Un trabajador que estaba de baja médica fue despedido no una vez, sino dos veces en un mismo mes.
La empresa dio marcha atrás en el despido, pero no porque se arrepintiera, sino porque se dio cuenta, una vez el trabajador demandó, de que no había seguido el protocolo adecuado y sabía perfectamente que ese defecto provocaría que el despido fuera declarado improcedente.
Por ese motivo, dejó sin efecto el primer despido y volvió a despedir al trabajador días después. Una jugada que no le ha salido bien, ya que la Justicia ha declarado el despido improcedente y ha condenado a la empresa a readmitir al trabajador o a indemnizarlo con 46.665 euros.
La empresa tenía que haber dado audiencia previa en el primer despido
El trabajador, con más de diez años de antigüedad y categoría de jefe administrativo, fue despedido disciplinariamente el 14 de diciembre de 2023. En ese momento se encontraba en situación de incapacidad temporal.
Tras recibir la carta de despido, el trabajador ejerció su derecho y presentó papeleta de conciliación para impugnar la decisión empresarial.
Sin embargo, solo seis días después, el 20 de diciembre, la empresa remitió un burofax en el que dejaba sin efecto el despido. ¿La razón? El convenio colectivo aplicable establecía que, en caso de despido disciplinario, era obligatorio conceder
audiencia previa al trabajador, algo que no se había hecho.
La empresa había despedido directamente al trabajador, sin darle la oportunidad de defenderse ni de presentar alegaciones. Esta falta de audiencia previa habría provocado que el despido fuera declarado improcedente de forma automática. Por eso, comunicó que dejaba sin efecto el despido y anunció la apertura de un expediente sancionador para que el trabajador pudiera formular alegaciones.
Un segundo despido dentro del mismo mes
El 29 de diciembre de 2023, dentro del mismo mes, la empresa comunicó un segundo despido disciplinario, basado en los mismos hechos que el anterior, pero esta vez sí habiendo cumplido con el trámite de audiencia previa.
Este segundo despido no fue impugnado de forma independiente por el trabajador. Aun así, la primera demanda siguió su curso judicial y es precisamente esto lo que dio lugar al conflicto, ya que la empresa sostuvo que el trabajador no había llegado a impugnar el despido válido, el segundo, y que por tanto todo el procedimiento judicial carecía de validez.
La estrategia empresarial ante los tribunales
En el proceso judicial, la empresa defendió que el primer despido había quedado sin efecto y que el único válido era el segundo. A partir de ahí, alegó que, al no haberse impugnado expresamente ese segundo despido, el trabajador había perdido su derecho a demandar y debía apreciarse falta de acción.
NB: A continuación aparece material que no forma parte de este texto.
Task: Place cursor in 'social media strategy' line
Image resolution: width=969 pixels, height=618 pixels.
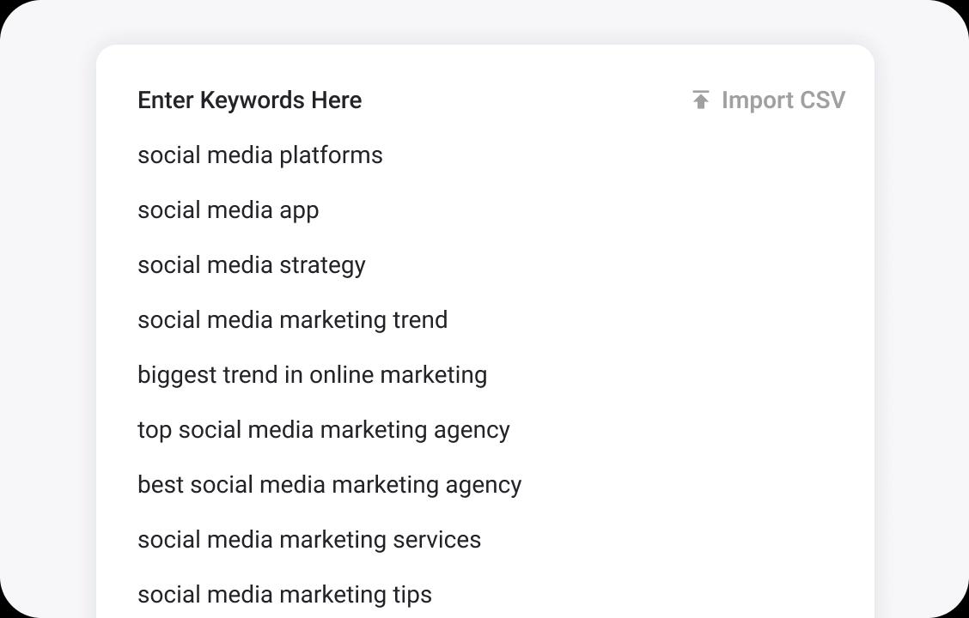Action: pyautogui.click(x=251, y=265)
En la práctica, la empresa pretendía que la retirada del primer despido dejara sin cobertura judicial el conflicto. Sin embargo, tanto el Juzgado de lo Social como posteriormente el Tribunal Superior de Justicia de Aragón rechazaron esta tesis en su sentencia STSJ AR 1414/2025.
La Sala recuerda que un despido produce efectos desde el momento en que se comunica y que el trabajador no está obligado a aceptar que la empresa se retracte de forma unilateral.
Para que el segundo despido pudiera considerarse el único válido, habría sido necesario restaurar realmente la relación laboral tras el primero, por ejemplo, mediante una readmisión efectiva aceptada por el trabajador. Nada de eso ocurrió.
El tribunal subraya que no consta aceptación alguna por parte del trabajador ni normalización del vínculo laboral entre uno y otro despido.
La maniobra no puede bloquear el derecho a demandar
La sentencia advierte de que permitir este tipo de actuaciones supondría dejar al trabajador en indefensión y permitir a las empresas utilizar retractaciones estratégicas para impedir impugnaciones judiciales.
Por ese motivo, el TSJ descarta la falta de acción alegada por la empresa y confirma que el trabajador conservaba plenamente su derecho a reclamar.
Despido improcedente y más de 46.000 euros
Además de esta maniobra procesal, la empresa alegó que el trabajador estaba fingiendo su baja médica. Para ello contrató a un detective privado que constató que salía a caminar y a correr.
Pese a que estos hechos quedaron acreditados, los informes médicos demostraron que esa actividad física moderada no era incompatible con su situación de incapacidad temporal. Al no poder justificarse el despido disciplinario, este fue declarado improcedente.
Como consecuencia, la empresa deberá optar entre readmitir al trabajador en su puesto o abonarle una indemnización de 46.665,34 euros.